A content audit is a systematic inventory of every content item on your site — URLs, titles, word counts, last-updated dates, traffic data, and current categorization. It's the natural precursor to card sorting: you can't sort what you haven't inventoried. An audit reveals the true scope of your content, surfaces what's outdated or redundant, and directly shapes the card set for your study.
At minimum, capture these fields for every content item:
| Field | Why It Matters |
|---|---|
| URL | Unique identifier and current location |
| Page title | Becomes a candidate card label |
| Last updated | Flags stale content |
| Monthly traffic | Separates high-value pages from dead weight |
| Content type | Article, FAQ, video, tool — affects how it should be categorized |
| Current section | Where it lives now (which your sort may change) |
| Word count | Identifies thin content that might need consolidation |
Optional but useful: content owner, reading level, SEO keyword target, and a qualitative rating (keep, revise, merge, delete). The qualitative rating is where the audit earns its keep — it forces decisions about content before you ask users to organize it.
Start with a crawl. Tools like Screaming Frog, Sitebulb, or even a simple wget can spider your site and produce a URL list in minutes. That gives you the skeleton.
The manual work follows. For each URL, open the page and assess: Is the content accurate? When was it last reviewed? Does it duplicate another page? Is the traffic meaningful or is it ghost content nobody visits?
For a site with 200 pages, expect 2-3 days of focused work. The crawl takes 10 minutes. The remaining time is human judgment — reading pages, making keep/kill/merge decisions, and noting content gaps. This can't be fully automated because accuracy and relevance require context a crawler can't evaluate.
The audit directly determines three things about your card sort:
What cards to include. Every content item you mark "keep" or "revise" is a candidate card. Items marked "delete" don't need sorting. Items marked "merge" become a single card representing the combined content.
What cards to add. The audit reveals gaps. If you find zero content about a feature your product shipped 6 months ago, that gap should become a card in your sort — you need to know where users would look for it once it exists.

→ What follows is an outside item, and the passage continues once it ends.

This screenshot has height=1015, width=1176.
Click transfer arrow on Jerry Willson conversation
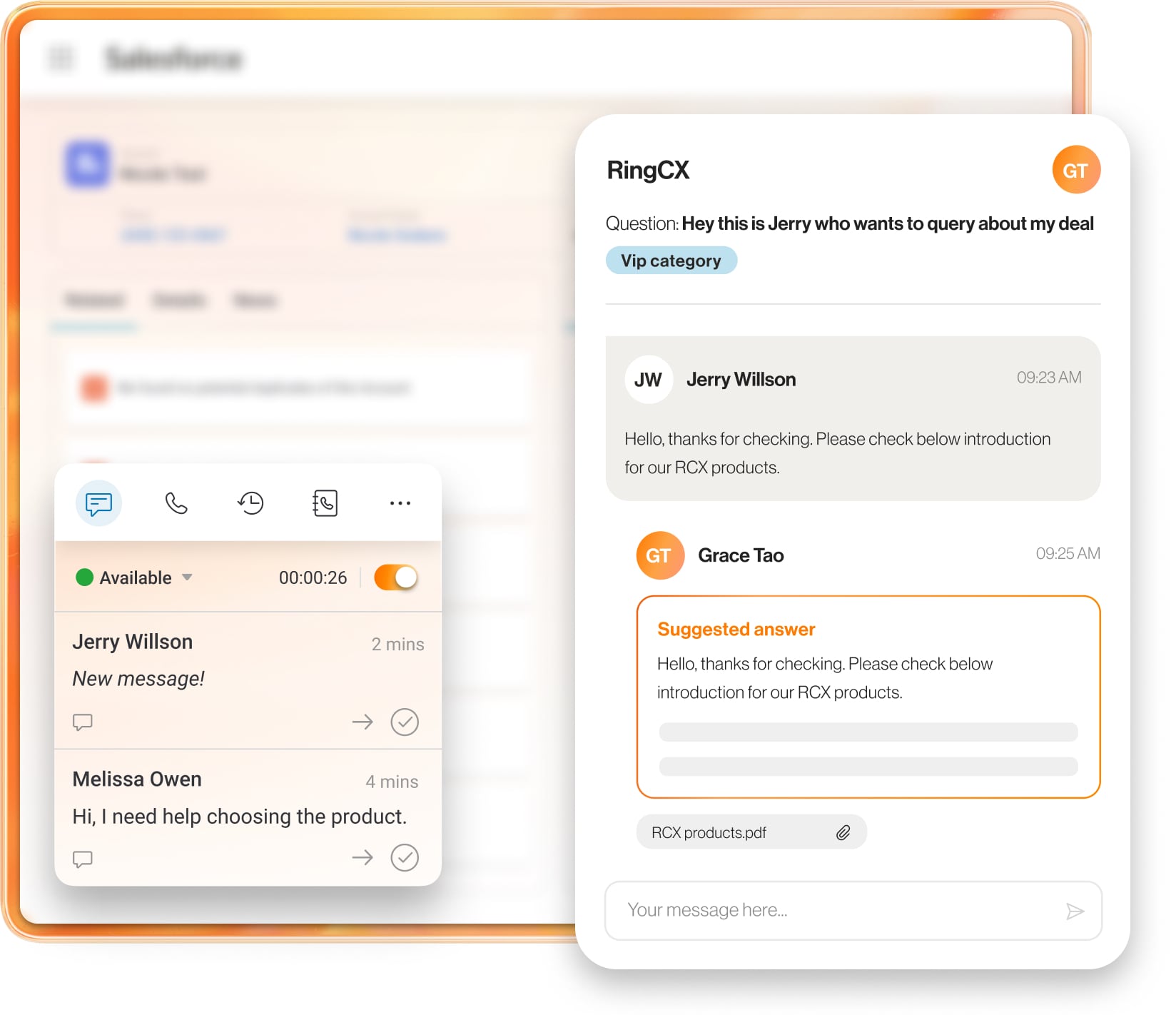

What to expect from results. Content you know is poorly placed today (buried 3 levels deep with declining traffic) will likely end up somewhere different in the sort. The audit gives you hypotheses about which cards will show low agreement rates based on their current confusing placement.
You're preparing a card sort for a B2B SaaS help center. The crawl returns 312 URLs. During the manual review, you discover:
Those 12 articles about dead features get cut — no need to sort them. The 23 duplicates get merged into 11 consolidated topics. The missing API versioning content gets added as a new card. And the 89-article Troubleshooting section becomes a priority area for the sort, since it's clearly overstuffed and probably poorly organized.
Without the audit, you'd have included cards for nonexistent features, created duplicate cards for the same topic, missed the API gap entirely, and lacked context about which sections were bloated. The sort results would've been harder to interpret and act on.
Beyond individual pages, the audit exposes structural patterns. Maybe 60% of your content sits under one top-level category while three other categories have fewer than 10 items each. That imbalance suggests the dominant category needs subdivision — something your card sort can directly address.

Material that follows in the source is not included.